[語句や要素の位置を特定した記録]
※ ※ ※
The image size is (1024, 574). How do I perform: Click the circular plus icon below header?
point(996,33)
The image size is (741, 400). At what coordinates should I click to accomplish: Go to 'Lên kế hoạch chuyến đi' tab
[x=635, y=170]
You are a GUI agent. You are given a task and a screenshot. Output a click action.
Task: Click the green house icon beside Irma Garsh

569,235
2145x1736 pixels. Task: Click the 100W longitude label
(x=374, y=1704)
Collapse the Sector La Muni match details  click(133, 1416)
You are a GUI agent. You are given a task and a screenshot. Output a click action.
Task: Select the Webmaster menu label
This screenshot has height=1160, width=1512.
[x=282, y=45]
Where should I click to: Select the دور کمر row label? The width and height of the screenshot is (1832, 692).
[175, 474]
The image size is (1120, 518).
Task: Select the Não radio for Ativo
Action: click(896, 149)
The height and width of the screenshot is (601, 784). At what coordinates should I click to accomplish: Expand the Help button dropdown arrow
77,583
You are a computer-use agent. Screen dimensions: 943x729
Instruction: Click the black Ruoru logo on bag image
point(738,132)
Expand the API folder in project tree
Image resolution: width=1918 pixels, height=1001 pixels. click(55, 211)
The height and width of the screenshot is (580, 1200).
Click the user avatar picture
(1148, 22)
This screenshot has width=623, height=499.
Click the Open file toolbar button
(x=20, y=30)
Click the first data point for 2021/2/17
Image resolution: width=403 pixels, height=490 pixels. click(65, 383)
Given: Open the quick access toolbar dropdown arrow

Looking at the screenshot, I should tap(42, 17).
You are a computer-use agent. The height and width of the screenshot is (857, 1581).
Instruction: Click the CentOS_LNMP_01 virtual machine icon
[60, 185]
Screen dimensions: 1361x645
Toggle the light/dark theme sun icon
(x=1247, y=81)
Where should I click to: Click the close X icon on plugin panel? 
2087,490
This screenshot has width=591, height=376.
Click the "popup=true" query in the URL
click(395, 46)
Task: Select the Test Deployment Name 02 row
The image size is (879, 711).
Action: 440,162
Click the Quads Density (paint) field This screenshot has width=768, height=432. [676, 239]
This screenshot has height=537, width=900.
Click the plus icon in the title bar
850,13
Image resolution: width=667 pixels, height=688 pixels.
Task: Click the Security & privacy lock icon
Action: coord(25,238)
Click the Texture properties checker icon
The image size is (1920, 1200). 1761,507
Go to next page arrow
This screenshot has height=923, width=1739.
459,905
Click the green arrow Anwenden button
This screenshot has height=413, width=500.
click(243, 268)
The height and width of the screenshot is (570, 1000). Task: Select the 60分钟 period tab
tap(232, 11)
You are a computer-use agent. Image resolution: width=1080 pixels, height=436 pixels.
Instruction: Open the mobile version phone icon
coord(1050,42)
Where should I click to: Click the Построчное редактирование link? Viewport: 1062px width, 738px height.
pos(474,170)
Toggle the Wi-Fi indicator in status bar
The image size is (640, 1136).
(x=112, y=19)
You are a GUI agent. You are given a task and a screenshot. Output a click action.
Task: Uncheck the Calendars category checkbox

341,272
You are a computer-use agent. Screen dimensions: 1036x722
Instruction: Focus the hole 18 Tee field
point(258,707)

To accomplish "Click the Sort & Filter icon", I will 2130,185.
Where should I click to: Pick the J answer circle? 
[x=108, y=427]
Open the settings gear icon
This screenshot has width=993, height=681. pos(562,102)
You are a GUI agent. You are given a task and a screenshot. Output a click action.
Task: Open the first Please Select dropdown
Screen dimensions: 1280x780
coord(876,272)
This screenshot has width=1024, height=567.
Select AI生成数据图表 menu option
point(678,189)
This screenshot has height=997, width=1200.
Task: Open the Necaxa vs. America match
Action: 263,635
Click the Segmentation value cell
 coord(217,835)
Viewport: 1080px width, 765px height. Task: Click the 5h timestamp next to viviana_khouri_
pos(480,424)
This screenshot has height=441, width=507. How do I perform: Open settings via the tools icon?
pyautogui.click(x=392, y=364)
※ ※ ※
§ **目的**:
上の行をすべて、空行を除いて1行につき1つの文字列とし、JSONのリストにまとめてもらえますか？

§ **解答**:
[
  "The image size is (1024, 574). How do I perform: Click the circular plus icon below header?",
  "point(996,33)",
  "The image size is (741, 400). At what coordinates should I click to accomplish: Go to 'Lên kế hoạch chuyến đi' tab",
  "[x=635, y=170]",
  "You are a GUI agent. You are given a task and a screenshot. Output a click action.",
  "Task: Click the green house icon beside Irma Garsh",
  "569,235",
  "2145x1736 pixels. Task: Click the 100W longitude label",
  "(x=374, y=1704)",
  "Collapse the Sector La Muni match details  click(133, 1416)",
  "You are a GUI agent. You are given a task and a screenshot. Output a click action.",
  "Task: Select the Webmaster menu label",
  "This screenshot has height=1160, width=1512.",
  "[x=282, y=45]",
  "Where should I click to: Select the دور کمر row label? The width and height of the screenshot is (1832, 692).",
  "[175, 474]",
  "The image size is (1120, 518).",
  "Task: Select the Não radio for Ativo",
  "Action: click(896, 149)",
  "The height and width of the screenshot is (601, 784). At what coordinates should I click to accomplish: Expand the Help button dropdown arrow",
  "77,583",
  "You are a computer-use agent. Screen dimensions: 943x729",
  "Instruction: Click the black Ruoru logo on bag image",
  "point(738,132)",
  "Expand the API folder in project tree",
  "Image resolution: width=1918 pixels, height=1001 pixels. click(55, 211)",
  "The height and width of the screenshot is (580, 1200).",
  "Click the user avatar picture",
  "(1148, 22)",
  "This screenshot has width=623, height=499.",
  "Click the Open file toolbar button",
  "(x=20, y=30)",
  "Click the first data point for 2021/2/17",
  "Image resolution: width=403 pixels, height=490 pixels. click(65, 383)",
  "Given: Open the quick access toolbar dropdown arrow",
  "Looking at the screenshot, I should tap(42, 17).",
  "You are a computer-use agent. The height and width of the screenshot is (857, 1581).",
  "Instruction: Click the CentOS_LNMP_01 virtual machine icon",
  "[60, 185]",
  "Screen dimensions: 1361x645",
  "Toggle the light/dark theme sun icon",
  "(x=1247, y=81)",
  "Where should I click to: Click the close X icon on plugin panel? ",
  "2087,490",
  "This screenshot has width=591, height=376.",
  "Click the \"popup=true\" query in the URL",
  "click(395, 46)",
  "Task: Select the Test Deployment Name 02 row",
  "The image size is (879, 711).",
  "Action: 440,162",
  "Click the Quads Density (paint) field This screenshot has width=768, height=432. [676, 239]",
  "This screenshot has height=537, width=900.",
  "Click the plus icon in the title bar",
  "850,13",
  "Image resolution: width=667 pixels, height=688 pixels.",
  "Task: Click the Security & privacy lock icon",
  "Action: coord(25,238)",
  "Click the Texture properties checker icon",
  "The image size is (1920, 1200). 1761,507",
  "Go to next page arrow",
  "This screenshot has height=923, width=1739.",
  "459,905",
  "Click the green arrow Anwenden button",
  "This screenshot has height=413, width=500.",
  "click(243, 268)",
  "The height and width of the screenshot is (570, 1000). Task: Select the 60分钟 period tab",
  "tap(232, 11)",
  "You are a computer-use agent. Image resolution: width=1080 pixels, height=436 pixels.",
  "Instruction: Open the mobile version phone icon",
  "coord(1050,42)",
  "Where should I click to: Click the Построчное редактирование link? Viewport: 1062px width, 738px height.",
  "pos(474,170)",
  "Toggle the Wi-Fi indicator in status bar",
  "The image size is (640, 1136).",
  "(x=112, y=19)",
  "You are a GUI agent. You are given a task and a screenshot. Output a click action.",
  "Task: Uncheck the Calendars category checkbox",
  "341,272",
  "You are a computer-use agent. Screen dimensions: 1036x722",
  "Instruction: Focus the hole 18 Tee field",
  "point(258,707)",
  "To accomplish \"Click the Sort & Filter icon\", I will 2130,185.",
  "Where should I click to: Pick the J answer circle? ",
  "[x=108, y=427]",
  "Open the settings gear icon",
  "This screenshot has width=993, height=681. pos(562,102)",
  "You are a GUI agent. You are given a task and a screenshot. Output a click action.",
  "Task: Open the first Please Select dropdown",
  "Screen dimensions: 1280x780",
  "coord(876,272)",
  "This screenshot has width=1024, height=567.",
  "Select AI生成数据图表 menu option",
  "point(678,189)",
  "This screenshot has height=997, width=1200.",
  "Task: Open the Necaxa vs. America match",
  "Action: 263,635",
  "Click the Segmentation value cell",
  " coord(217,835)",
  "Viewport: 1080px width, 765px height. Task: Click the 5h timestamp next to viviana_khouri_",
  "pos(480,424)",
  "This screenshot has height=441, width=507. How do I perform: Open settings via the tools icon?",
  "pyautogui.click(x=392, y=364)"
]